Panglima TNI: Pelatihan PPRC Tingkatkan Kemampuan Tempur
Redaktur: ME. Bijo Dirajo
MALANG — Panglima TNI, Marsekal Hadi Tjahjanto menyebutkan, pelatihan untuk Pasukan Pemukul Reaksi Cepat (PPRC) yang merupakan bagian dari satuan Komando gabungan Tentara Nasional Indonesia (TNI) sangat penting untuk meningkatkan kemampuan tempur.
“Pelatihan PPRC memang sangat diperlukan guna meningkatkan kemampuan tempur, sehingga mampu merespon setiap ancaman serta kontinjensi yang diperkirakan terjadi di Negara Kesatuan Republik Indonesia (NKRI),” sebutnya.
Disebutkan, latihan tersebut akan dilaksanakan dalam dua tahap. Tahap pertama perencanaan dan persiapan operasi. Sedangkan tahap kedua adalah latihan lapangan untuk penindakan terhadap ancaman yang timbul di tiga daerah konflik.
“Skenario kami adalah dengan menerjunkan pasukan di tiga spot daerah konflik yakni di Selaru, Timika dan Murotai, dimana kita asumsikan ada ancaman di tiga wilayah tersebut.
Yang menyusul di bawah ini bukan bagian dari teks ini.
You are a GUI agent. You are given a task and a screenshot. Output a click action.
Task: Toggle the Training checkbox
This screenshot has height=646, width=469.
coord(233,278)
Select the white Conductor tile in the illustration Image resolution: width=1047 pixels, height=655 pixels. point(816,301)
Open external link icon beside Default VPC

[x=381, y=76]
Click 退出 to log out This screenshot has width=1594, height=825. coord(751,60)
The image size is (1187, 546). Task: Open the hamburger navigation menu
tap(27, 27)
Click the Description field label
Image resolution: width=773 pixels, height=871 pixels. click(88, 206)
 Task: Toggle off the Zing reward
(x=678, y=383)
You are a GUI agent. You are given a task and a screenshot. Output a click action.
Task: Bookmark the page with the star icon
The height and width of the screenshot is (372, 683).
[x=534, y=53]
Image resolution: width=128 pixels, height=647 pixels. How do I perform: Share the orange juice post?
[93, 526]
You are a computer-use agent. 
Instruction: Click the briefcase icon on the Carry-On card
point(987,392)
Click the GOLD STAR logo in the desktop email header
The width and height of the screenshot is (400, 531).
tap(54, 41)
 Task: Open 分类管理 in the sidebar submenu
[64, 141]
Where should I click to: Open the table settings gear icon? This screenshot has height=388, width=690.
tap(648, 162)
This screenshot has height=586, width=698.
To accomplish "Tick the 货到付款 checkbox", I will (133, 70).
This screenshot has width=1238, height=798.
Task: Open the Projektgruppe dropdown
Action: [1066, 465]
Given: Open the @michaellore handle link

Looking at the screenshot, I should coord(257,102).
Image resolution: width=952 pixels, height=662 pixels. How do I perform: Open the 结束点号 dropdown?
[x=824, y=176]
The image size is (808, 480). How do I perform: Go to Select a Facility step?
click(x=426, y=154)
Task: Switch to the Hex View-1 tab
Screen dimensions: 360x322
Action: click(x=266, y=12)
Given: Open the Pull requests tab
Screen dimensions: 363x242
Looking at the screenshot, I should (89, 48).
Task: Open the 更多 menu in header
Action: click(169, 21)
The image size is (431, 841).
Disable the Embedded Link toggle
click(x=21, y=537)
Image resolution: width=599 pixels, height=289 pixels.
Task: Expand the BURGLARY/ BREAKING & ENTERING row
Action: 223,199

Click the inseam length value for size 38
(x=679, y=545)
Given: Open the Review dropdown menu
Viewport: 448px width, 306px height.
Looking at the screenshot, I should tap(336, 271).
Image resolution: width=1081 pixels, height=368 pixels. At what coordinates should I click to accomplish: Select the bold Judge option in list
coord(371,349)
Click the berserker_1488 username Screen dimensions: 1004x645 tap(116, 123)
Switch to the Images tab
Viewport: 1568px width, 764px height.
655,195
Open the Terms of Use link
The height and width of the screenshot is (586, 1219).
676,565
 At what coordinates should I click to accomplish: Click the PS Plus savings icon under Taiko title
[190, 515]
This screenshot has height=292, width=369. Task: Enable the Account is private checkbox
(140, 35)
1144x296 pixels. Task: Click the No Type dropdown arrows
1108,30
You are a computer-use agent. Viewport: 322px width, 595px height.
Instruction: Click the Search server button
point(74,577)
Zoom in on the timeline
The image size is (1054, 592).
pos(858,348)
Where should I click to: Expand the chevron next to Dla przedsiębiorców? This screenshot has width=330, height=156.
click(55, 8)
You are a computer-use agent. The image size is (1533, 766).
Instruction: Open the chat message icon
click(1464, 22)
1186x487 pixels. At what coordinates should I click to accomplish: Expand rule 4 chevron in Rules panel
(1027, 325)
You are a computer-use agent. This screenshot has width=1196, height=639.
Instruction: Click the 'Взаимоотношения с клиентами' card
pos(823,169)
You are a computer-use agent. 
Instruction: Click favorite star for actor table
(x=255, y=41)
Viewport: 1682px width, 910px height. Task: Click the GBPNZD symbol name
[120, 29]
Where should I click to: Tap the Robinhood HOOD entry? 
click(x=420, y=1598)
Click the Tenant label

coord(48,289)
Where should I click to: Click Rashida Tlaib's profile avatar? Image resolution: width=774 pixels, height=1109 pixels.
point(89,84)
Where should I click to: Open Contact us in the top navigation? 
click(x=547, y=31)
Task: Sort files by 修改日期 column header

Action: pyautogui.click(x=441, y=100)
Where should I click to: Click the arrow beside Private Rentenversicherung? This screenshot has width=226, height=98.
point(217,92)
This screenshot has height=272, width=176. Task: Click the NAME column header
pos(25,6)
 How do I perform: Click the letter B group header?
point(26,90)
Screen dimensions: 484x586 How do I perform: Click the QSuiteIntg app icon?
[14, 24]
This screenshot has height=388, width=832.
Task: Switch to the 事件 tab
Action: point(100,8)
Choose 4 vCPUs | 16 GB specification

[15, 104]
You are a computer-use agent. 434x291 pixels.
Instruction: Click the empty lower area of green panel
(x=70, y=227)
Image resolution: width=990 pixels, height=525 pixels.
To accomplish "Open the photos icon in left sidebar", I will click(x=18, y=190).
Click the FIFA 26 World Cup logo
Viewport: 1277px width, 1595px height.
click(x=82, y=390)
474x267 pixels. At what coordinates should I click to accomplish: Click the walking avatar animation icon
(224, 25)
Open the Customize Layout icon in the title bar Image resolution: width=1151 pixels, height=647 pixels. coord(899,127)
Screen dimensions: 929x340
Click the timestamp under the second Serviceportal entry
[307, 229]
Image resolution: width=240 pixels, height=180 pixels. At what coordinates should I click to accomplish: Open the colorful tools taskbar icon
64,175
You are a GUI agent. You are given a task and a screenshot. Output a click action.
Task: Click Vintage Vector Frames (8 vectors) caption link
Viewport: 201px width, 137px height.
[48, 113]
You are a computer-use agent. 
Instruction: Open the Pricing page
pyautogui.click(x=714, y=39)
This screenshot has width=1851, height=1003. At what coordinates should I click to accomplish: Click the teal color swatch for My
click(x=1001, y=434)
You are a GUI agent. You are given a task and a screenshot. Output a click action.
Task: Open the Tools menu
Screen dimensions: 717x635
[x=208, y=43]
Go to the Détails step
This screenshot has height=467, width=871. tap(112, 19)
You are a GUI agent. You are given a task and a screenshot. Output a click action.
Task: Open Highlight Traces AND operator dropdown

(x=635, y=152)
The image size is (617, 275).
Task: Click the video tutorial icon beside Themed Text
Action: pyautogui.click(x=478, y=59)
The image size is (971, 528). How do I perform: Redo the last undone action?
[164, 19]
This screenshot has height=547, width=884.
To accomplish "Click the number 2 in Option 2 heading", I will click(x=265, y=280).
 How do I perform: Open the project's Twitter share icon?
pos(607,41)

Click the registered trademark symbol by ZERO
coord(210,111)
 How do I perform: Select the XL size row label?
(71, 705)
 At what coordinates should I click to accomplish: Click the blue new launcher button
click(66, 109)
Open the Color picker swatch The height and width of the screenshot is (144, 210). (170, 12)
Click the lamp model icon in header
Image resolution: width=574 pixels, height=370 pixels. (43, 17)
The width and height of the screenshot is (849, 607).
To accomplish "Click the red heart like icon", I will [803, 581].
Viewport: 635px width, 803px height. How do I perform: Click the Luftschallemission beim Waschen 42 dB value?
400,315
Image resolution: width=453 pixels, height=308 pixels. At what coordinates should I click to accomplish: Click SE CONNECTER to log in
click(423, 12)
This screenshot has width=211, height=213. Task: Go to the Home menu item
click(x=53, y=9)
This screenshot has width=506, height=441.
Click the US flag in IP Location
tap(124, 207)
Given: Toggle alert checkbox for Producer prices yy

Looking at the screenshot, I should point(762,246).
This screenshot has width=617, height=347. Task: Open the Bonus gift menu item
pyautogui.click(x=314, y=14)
PPRC kita coba untuk bisa menyelesaikan sesuai dengan tugas pokoknya yakni menghadapi ancaman yang mengancam kedaulatan negara Indonesia,” ungkapnya, Senin (30/4/2018).
Lebih lanjut Marsekal Hadi menyebutkan, dalam latihan PPRC kali ini para prajuritnya akan banyak menemui permasalahan. Namun ia meminta kepada seluruh prajurit agar tidak takut untuk menyampaikan permasalahan-permasalahan yang ada di lapangan dengan catatan adalah sebagai evaluasi untuk kegiatan berikutnya.
“Pada dasarnya tentara akan profesional apabila dilatih. Latihanpun harus terus dilakukan secara bertahap, bertingkat, dan berlajut, sehingga kita tahu apa permasalahan di lapangan, dan peralatan apa yang harus dipenuhi,” ucapnya.
Dari sana kita dapat merancang perencanaan-perencanaan untuk pengadaan sesuai dengan anggaran yang ada, sehingga semua bisa tepat sasaran, tandasnya.
Sementara itu disebutkan, latihan Mako dilaksanakan selama tiga hari mulai 30 April hingga 2 Mei 2018 di Markas Divif-2 Kostrad Malang, dengan melibatkan Penyelenggara, unsur Pimpinan dan Staf PPRC TNI sebanyak 344 orang.
Sedangkan latihan lapangan akan dilaksanakan pada Mei dan Juni 2018 dengan melibatkan 1.620 personel penyelenggara dan 6.399 personel PPRC dari tiga angkatan yakni TNI Angkatan Darat, Angkatan Laut dan Angkatan Udara.